Germany: Not everyone believes in a German rebound (yet)
Another drop in the ZEW index suggests that financial market participants are still concerned about the negative impact of trade tensions on growth
After a series of encouraging and positive hard data, the just-released ZEW index shows that at least investors do not yet believe in a rebound of the German economy. On the back of trade tensions, market volatility and the ECB’s dovish tapering announcement, the ZEW index continued its straight downward trend, dropping to -24.7 in July. It was the sixth consecutive drop, which brought the ZEW index down to the lowest level since August 2012.

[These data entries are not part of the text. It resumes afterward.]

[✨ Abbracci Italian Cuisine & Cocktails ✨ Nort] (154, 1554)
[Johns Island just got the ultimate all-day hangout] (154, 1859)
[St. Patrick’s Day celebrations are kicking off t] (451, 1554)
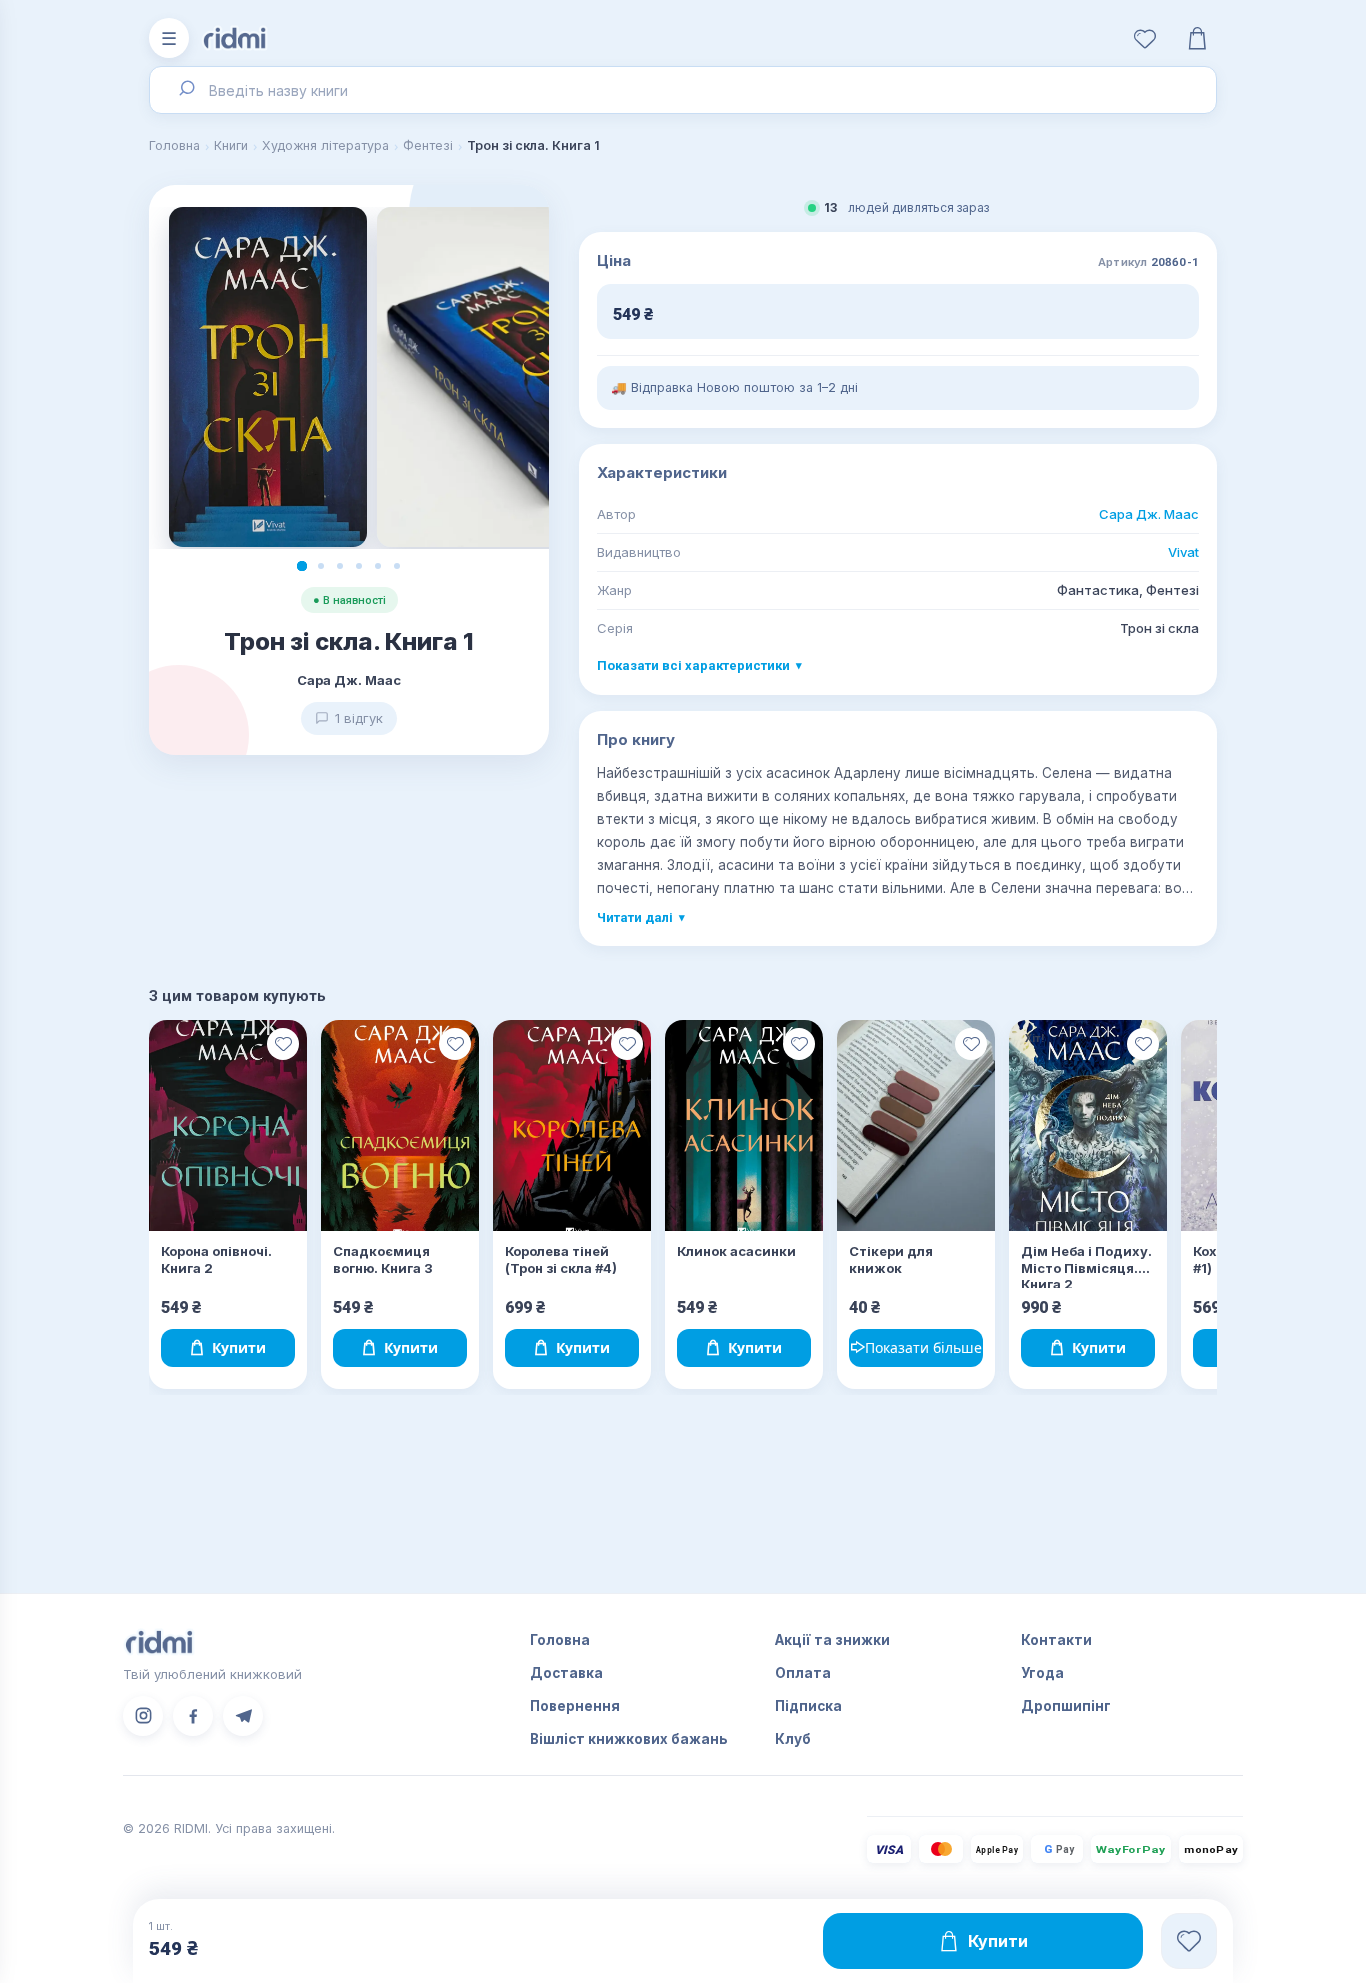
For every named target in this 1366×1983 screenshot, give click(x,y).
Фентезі (428, 145)
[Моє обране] (1145, 38)
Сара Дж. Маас (1149, 514)
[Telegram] (243, 1716)
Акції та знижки (832, 1640)
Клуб (793, 1739)
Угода (1042, 1673)
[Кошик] (1197, 38)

At the same time, the current situation component also declined for the sixth month in a row. Since the start of the year, the German economy, or better the assessment of the German economy, has been on a rollercoaster ride, moving from overly cheerful and optimistic to almost depressive and pessimistic on the back of disappointing soft and hard data. Recent data releases support our view that the truth is somewhere in the middle.
The economy is nowhere near falling off a cliff. Instead, it seems to be in a transition period towards growth normalization. Even though today’s ZEW reading clearly shows that not everyone is sharing our view. Let’s take comfort from the fact that the track record of the ZEW index predicting slowdowns is mixed. While similar downward corrections of investors’ confidence were leading severe slowdowns of the real economy in 2012 and late 2010, the last most significant fall of the ZEW index in 2006 was still followed by strong GDP growth.